What to do:
All of the data that follows is to be printed exactly, without pictures.

Given data:
*** Block opens ***
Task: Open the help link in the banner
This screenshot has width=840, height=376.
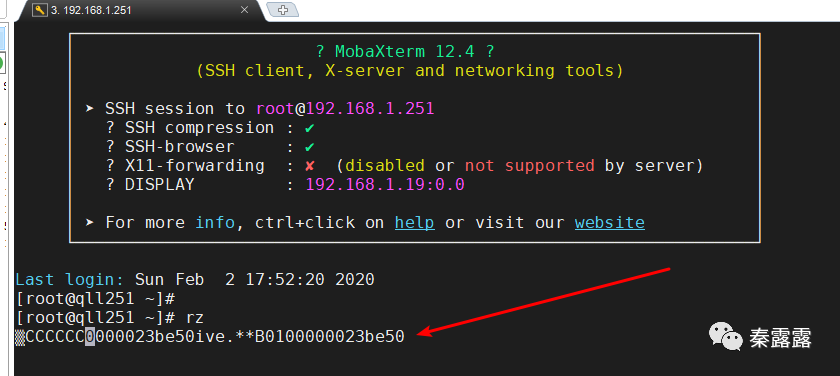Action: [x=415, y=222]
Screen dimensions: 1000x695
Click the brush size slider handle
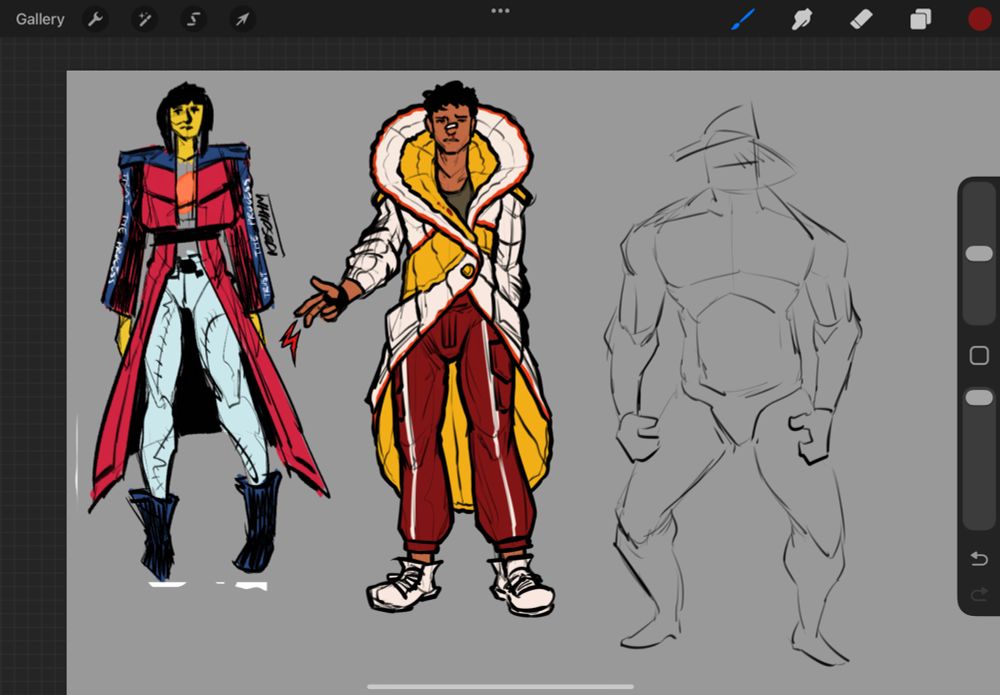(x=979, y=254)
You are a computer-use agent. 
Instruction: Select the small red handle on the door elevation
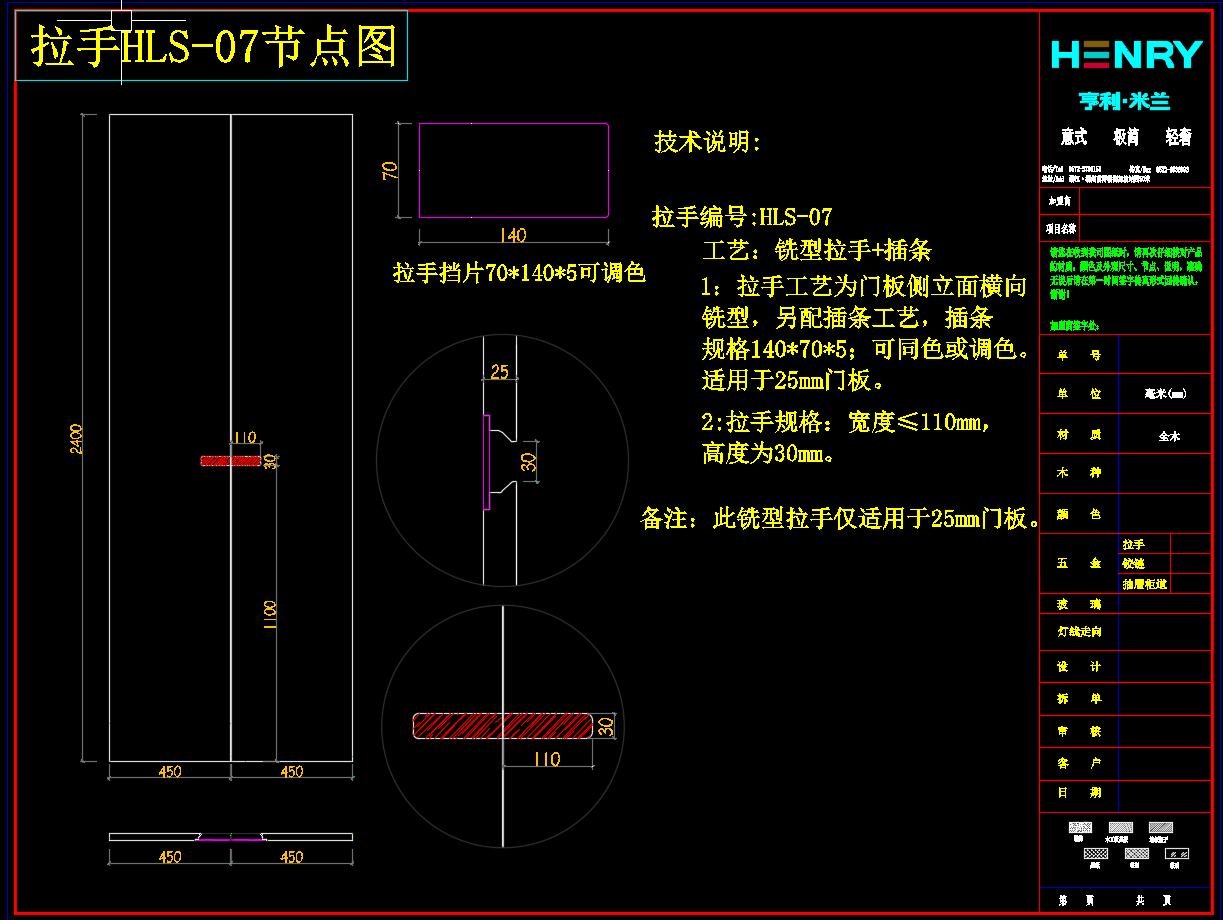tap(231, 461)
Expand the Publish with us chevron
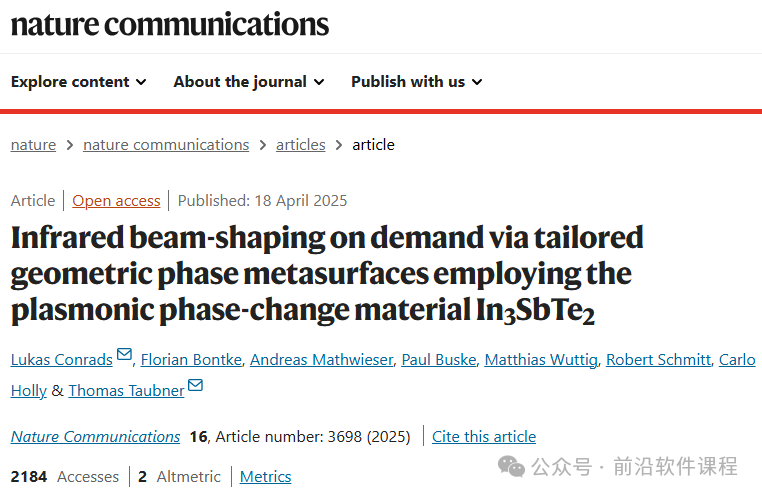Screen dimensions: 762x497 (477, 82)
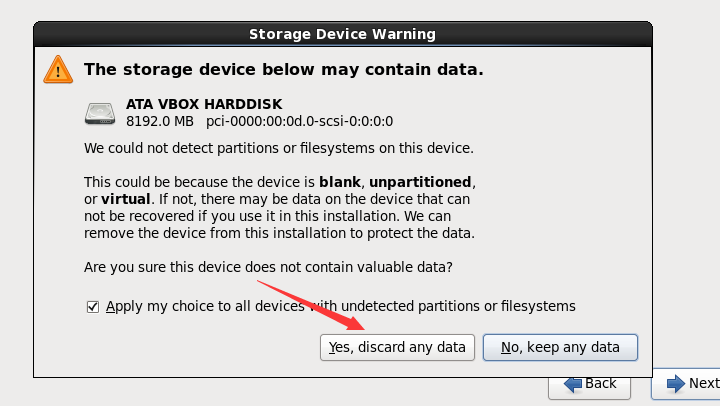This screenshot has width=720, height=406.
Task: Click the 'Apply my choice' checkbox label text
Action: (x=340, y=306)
*** Block closes ***
Task output:
Task: Open the help link in the banner
This screenshot has width=840, height=376.
Action: [x=415, y=222]
Screen dimensions: 1000x695
Click the brush size slider handle
(x=979, y=254)
You are a computer-use agent. 
Instruction: Select the small red handle on the door elevation
tap(231, 461)
Expand the Publish with us chevron
Screen dimensions: 762x497 (477, 82)
This screenshot has width=720, height=406.
Task: Click the 'Apply my choice' checkbox label text
Action: (x=340, y=306)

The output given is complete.